Although I am not particularly interested in politics, this book kept me spellbound for many reasons. The book gave me a closer view of the South African tribal lives and their customs. There was nasty segregation of the black people. What really interested me was the similarity between the political development in South Africa and in Nepal. After so many times trying to negotiate in peaceful manner and failing, Nelson had to start Armed Struggle against the government. Many people died in the armed struggle in South Africa. Same thing happened in Nepal during the armed struggle in the name of Maoist movement. After the government and the armed struggle force came into peaceful talks, there was election of constituent assembly in South Africa. Same thing happened in Nepal. Mandela and Frederik Willem de Klerk got Nobel peace prize. No wonder Babu Ram Bhattarai, Prachanda and Girija Prasad Koirala were expecting Nobel prize for peace.  So many similarities between the political development between the two countries except for the fact that no high level leader in Nepal who were on the side of the armed struggle got imprisoned and non of them had the honesty and integrity as Nelson Mandela. 

Although the book is pretty long and detailed I still find some details missing. It is a curiosity in my mind which has not been fully addressed by the book. I wished that Mandela had disclosed minutely about the source of fund for mobilizing armed struggle and how finance was managed. After coming out of the prison, I wonder how he was able to build his house and how his personal finance was managed. It would have been really nice to look into how money is managed under such abnormal circumstances. 
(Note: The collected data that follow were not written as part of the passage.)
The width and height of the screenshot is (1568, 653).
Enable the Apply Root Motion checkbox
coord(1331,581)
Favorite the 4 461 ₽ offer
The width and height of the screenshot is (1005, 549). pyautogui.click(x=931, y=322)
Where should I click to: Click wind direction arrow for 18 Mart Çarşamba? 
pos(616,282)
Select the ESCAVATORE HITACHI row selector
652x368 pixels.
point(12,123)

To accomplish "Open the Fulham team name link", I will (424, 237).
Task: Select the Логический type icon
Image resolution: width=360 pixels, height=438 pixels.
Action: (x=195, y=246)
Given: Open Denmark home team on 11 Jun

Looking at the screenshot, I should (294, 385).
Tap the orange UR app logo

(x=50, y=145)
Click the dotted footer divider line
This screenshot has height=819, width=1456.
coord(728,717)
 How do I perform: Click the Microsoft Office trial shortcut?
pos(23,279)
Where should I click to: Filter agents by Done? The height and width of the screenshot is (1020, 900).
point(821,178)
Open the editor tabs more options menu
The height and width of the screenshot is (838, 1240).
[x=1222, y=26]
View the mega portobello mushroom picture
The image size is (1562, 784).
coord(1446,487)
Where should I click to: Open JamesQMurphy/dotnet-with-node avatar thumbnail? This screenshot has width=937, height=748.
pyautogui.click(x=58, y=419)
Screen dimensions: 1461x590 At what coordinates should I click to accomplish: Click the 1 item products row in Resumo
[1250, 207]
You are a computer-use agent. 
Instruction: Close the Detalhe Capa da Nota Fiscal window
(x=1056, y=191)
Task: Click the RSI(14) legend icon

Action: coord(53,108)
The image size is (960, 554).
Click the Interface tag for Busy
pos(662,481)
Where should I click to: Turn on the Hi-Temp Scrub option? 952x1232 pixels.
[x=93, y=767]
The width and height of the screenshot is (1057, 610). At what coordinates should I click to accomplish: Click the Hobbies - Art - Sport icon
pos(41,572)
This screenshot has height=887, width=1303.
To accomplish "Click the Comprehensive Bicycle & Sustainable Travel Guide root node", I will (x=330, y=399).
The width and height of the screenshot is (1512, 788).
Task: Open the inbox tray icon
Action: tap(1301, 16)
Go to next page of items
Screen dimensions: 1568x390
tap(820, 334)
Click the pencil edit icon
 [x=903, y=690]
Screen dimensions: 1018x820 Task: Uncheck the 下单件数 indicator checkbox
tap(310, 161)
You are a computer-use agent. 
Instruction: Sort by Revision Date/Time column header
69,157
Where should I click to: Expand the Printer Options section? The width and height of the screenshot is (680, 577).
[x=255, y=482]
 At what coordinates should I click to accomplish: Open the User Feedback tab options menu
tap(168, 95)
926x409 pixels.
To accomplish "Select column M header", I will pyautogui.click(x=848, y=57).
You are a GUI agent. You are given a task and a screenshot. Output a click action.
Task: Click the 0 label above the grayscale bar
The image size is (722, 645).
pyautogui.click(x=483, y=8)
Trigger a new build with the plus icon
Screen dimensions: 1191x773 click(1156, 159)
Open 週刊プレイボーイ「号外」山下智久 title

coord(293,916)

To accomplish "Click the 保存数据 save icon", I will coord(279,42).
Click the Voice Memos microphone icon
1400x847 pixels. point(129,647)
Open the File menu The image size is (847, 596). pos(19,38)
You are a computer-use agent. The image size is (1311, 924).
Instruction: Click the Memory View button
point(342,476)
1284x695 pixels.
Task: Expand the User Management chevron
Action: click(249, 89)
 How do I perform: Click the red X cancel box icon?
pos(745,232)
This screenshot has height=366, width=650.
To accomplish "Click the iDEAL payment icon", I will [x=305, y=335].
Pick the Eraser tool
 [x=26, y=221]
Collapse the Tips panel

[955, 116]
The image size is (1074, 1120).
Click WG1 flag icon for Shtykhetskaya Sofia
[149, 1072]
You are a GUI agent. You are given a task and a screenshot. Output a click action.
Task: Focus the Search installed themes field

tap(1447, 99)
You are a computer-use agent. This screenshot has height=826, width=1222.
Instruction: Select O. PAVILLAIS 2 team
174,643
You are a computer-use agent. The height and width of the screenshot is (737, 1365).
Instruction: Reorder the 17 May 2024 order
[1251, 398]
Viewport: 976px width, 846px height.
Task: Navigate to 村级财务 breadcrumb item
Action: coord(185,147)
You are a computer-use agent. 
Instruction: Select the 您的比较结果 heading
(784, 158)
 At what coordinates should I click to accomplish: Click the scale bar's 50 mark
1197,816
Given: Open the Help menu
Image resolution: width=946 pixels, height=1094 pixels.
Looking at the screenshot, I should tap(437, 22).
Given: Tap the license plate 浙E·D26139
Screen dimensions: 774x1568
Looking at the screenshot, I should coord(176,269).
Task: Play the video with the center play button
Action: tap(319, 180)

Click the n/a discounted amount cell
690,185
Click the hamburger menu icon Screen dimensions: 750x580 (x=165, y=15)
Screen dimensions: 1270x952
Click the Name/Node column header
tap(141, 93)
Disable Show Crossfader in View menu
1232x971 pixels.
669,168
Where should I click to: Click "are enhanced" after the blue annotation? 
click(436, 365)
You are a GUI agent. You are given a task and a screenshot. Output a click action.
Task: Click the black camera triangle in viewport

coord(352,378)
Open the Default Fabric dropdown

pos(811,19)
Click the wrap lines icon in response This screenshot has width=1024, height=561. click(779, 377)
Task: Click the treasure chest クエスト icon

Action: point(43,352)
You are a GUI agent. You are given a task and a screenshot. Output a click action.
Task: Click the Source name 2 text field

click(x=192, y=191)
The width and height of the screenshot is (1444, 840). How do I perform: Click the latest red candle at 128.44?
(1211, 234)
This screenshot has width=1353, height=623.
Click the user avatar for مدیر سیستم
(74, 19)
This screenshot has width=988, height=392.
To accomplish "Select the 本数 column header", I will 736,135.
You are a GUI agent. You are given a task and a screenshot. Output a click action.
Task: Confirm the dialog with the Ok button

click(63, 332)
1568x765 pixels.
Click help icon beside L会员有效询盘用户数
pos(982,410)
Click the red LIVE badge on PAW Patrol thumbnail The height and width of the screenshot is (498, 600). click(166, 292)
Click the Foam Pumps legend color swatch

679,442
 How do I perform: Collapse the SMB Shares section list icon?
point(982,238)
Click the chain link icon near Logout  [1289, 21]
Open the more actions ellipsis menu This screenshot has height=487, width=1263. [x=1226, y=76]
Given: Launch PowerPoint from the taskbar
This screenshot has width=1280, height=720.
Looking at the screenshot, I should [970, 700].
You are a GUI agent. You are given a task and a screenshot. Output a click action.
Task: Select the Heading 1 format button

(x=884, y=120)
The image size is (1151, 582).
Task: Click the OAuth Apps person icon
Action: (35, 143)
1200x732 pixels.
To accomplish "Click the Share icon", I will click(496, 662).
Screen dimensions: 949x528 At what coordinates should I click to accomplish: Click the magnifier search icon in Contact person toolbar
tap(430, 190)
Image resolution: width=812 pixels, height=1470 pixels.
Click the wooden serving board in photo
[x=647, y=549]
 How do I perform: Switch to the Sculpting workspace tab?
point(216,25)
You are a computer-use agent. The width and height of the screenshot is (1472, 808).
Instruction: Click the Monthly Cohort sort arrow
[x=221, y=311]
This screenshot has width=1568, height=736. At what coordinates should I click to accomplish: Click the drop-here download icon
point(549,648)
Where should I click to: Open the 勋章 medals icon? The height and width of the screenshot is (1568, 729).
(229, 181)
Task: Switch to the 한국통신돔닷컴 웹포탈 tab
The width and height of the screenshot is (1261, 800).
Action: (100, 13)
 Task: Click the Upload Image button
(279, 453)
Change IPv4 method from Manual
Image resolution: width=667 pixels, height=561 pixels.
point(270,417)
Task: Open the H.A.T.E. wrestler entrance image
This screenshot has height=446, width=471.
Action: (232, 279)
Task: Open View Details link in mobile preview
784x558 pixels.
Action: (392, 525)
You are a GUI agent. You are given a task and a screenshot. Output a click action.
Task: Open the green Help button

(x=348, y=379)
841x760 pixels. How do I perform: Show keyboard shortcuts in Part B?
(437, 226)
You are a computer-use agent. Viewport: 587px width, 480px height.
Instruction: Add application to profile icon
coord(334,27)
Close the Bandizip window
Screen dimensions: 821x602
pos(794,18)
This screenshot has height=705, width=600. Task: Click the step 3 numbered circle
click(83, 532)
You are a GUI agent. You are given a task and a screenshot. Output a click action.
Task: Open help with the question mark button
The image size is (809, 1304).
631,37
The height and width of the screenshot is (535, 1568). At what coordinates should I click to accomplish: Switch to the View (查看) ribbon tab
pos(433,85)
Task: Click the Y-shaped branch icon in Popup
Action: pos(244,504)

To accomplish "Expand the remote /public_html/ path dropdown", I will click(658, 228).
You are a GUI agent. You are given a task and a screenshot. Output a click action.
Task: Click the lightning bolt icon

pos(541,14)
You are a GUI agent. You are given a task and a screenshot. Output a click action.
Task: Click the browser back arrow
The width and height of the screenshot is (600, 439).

Overall, the book is captivating. I really enjoyed every page of it. It is not a long-boring political book. Rather it is a book which takes us into the pain, struggle and sacrifice of the leader for the betterment of the society at large. I would recommend this book to anyone who would like to meet a strong and determined person. If you like this book, you will also love "My Experiments with Truth", an autobiography of Mahatma Gandhi. I would rate this book 4 out of 5 stars.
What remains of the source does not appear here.